Optimism in the retail real estate industry might be up, as evidenced by the mood at last week’s ICSC New York National Conference, but that doesn’t mean that vacancies across the retail real estate landscape are necessarily getting filled.
“No one’s lighting the world on fire at the moment,” said Neill Kelly, president of DJM Realty, a Gordon Brothers Group company that disposes of vacancies left by big chains.
The Northeast can be an exception. A lot of chains want to be in the area because it is hard to secure locations, but there are some roadblocks ahead of them. Some firms realize that once they find a vacant location, it is tough to secure others, and there is little reason to expand unless you can manage a significant footprint.

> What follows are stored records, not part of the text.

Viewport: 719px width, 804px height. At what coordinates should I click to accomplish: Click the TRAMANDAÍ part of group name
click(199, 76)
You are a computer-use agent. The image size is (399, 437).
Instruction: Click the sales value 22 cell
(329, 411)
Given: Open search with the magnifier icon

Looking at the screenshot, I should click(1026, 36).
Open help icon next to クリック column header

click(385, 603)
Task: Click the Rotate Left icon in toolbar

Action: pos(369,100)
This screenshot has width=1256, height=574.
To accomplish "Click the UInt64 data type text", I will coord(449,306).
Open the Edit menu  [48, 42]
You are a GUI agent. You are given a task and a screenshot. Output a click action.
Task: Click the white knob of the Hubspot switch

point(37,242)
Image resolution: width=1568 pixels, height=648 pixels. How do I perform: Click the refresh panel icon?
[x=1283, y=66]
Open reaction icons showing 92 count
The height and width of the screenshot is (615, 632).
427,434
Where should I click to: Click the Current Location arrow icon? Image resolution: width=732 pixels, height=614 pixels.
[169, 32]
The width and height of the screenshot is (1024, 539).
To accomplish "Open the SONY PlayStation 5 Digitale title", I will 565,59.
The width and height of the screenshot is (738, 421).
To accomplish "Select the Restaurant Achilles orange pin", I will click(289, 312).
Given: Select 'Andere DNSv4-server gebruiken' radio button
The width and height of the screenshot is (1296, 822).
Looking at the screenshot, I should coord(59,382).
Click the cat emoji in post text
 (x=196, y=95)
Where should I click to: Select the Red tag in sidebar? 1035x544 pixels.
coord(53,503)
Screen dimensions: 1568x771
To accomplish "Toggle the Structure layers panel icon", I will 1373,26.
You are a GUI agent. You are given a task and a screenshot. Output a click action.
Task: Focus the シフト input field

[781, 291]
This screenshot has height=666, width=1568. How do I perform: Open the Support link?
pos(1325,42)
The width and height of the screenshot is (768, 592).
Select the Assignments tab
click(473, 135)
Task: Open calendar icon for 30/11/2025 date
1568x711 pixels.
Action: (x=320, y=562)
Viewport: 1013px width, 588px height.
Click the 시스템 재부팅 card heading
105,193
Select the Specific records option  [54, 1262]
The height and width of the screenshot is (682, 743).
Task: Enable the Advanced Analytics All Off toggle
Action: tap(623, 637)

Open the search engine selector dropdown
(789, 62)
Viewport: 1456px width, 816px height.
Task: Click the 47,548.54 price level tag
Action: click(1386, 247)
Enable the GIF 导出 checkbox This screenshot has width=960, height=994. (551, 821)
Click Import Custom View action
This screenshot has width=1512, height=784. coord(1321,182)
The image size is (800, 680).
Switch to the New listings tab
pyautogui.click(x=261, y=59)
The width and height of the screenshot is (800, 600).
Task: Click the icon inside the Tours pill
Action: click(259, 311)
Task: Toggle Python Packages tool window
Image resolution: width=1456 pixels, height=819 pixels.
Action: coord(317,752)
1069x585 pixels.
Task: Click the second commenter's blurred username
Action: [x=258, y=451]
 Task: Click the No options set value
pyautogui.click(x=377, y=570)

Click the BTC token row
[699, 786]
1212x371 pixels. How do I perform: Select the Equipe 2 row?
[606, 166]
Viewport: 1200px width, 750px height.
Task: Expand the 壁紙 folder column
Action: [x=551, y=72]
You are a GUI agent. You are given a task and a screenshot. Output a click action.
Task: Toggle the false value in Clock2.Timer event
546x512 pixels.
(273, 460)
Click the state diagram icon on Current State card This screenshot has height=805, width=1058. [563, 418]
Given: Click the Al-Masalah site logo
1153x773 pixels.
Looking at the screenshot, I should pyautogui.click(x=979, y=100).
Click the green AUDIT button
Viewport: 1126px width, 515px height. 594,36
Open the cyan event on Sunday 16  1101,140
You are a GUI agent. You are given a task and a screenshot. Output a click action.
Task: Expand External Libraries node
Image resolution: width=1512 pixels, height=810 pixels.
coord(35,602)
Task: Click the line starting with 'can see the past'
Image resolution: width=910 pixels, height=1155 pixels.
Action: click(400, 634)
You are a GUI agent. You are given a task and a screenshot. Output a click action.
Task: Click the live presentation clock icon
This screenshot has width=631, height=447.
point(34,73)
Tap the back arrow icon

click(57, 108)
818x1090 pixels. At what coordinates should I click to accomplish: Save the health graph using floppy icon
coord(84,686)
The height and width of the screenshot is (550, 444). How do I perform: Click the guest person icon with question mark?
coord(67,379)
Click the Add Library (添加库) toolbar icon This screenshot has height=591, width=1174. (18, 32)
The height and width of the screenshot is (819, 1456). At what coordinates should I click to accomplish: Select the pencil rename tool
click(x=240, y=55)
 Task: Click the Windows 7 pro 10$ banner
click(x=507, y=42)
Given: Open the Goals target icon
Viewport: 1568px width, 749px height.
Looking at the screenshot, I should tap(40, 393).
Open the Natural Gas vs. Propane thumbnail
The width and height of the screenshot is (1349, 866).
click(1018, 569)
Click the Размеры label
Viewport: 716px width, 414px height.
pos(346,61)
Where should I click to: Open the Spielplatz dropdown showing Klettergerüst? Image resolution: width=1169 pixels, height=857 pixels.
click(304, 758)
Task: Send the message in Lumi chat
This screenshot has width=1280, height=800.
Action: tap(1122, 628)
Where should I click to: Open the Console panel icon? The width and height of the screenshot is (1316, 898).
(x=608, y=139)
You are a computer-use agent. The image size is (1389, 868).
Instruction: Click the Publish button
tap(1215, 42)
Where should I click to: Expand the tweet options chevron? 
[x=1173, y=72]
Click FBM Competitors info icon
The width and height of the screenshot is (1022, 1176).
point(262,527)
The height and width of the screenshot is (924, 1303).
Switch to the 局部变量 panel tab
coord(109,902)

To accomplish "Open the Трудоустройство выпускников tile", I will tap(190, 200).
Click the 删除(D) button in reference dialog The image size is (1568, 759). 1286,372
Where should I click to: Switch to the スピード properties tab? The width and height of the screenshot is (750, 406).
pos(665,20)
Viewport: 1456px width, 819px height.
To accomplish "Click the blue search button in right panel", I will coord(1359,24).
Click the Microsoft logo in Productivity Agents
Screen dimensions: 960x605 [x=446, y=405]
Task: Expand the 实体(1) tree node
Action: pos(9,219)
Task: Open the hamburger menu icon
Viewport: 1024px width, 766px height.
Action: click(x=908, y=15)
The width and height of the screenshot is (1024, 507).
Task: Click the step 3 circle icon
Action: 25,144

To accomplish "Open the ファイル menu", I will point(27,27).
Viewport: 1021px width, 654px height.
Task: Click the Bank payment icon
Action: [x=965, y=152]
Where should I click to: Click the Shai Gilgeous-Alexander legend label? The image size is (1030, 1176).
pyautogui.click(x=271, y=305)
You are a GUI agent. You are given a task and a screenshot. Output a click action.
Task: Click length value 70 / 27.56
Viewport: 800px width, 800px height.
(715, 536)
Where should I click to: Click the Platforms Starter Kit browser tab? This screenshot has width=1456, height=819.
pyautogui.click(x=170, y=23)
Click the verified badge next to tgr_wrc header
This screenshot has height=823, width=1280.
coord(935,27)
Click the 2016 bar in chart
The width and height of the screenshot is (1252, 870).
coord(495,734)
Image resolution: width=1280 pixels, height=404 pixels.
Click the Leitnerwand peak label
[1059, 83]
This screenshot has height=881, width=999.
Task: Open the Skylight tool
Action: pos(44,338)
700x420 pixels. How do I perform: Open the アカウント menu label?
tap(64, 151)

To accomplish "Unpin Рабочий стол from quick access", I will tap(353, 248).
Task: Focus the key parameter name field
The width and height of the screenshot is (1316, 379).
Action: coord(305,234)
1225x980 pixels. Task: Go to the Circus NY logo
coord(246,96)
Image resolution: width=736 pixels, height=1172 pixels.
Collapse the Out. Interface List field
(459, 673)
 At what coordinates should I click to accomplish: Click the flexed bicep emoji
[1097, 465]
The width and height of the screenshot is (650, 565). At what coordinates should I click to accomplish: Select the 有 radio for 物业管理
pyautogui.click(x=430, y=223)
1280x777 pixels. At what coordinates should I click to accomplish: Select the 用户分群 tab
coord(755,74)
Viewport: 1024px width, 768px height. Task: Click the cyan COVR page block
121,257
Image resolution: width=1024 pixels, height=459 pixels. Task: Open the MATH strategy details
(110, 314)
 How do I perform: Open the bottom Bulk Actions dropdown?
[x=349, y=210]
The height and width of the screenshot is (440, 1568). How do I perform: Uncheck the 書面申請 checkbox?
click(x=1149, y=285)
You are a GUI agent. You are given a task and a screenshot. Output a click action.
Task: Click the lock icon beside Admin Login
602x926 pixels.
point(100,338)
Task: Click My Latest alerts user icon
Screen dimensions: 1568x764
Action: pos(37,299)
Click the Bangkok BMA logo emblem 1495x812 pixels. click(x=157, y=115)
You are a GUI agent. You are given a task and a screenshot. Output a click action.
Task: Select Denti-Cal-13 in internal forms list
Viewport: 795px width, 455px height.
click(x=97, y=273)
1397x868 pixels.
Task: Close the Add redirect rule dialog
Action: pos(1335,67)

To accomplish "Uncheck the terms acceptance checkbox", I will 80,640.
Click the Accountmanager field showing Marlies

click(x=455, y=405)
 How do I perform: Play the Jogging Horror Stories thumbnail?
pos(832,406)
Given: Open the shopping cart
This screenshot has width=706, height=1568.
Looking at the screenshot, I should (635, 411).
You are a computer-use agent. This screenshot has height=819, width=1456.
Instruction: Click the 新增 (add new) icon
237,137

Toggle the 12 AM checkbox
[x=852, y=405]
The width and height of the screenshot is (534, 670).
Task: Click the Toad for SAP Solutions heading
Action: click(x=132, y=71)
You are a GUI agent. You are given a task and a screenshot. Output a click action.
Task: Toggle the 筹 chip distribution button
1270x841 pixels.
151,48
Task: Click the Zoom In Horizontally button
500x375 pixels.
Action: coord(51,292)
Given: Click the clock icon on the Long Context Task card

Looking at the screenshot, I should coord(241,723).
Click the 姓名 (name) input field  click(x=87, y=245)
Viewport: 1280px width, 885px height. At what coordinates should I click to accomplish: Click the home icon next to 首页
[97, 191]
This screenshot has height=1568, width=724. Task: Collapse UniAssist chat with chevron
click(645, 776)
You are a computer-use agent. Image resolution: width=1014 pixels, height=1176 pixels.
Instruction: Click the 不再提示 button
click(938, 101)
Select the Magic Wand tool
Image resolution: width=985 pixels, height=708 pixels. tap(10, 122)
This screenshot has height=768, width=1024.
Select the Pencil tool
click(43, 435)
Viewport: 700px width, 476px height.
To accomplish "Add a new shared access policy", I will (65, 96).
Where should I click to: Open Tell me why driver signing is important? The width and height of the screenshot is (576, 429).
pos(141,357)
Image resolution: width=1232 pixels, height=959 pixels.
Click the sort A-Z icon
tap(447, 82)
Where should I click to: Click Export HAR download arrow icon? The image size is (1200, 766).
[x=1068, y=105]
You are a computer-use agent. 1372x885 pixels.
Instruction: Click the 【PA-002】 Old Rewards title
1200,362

Meanwhile, once they do find a site, companies start to realize that the costs, especially real estate taxes, are burdensome compared to other parts of the country.
“You’re only going to come up here there is an opportunity to get a critical mass of locations,” Kelly points out. “It’s not like a deluge where it’s a complete buyers’ market.”
But some chains, like Chick-fil-A, are able to make it work as of late, he says.
Until there is some kind of resolution in Washington with the fiscal cliff and other financial matters, we are not likely to see another large wave of retailer expansion, says Kelly. “As long as this continues, no one is going to be able to plan for the future.”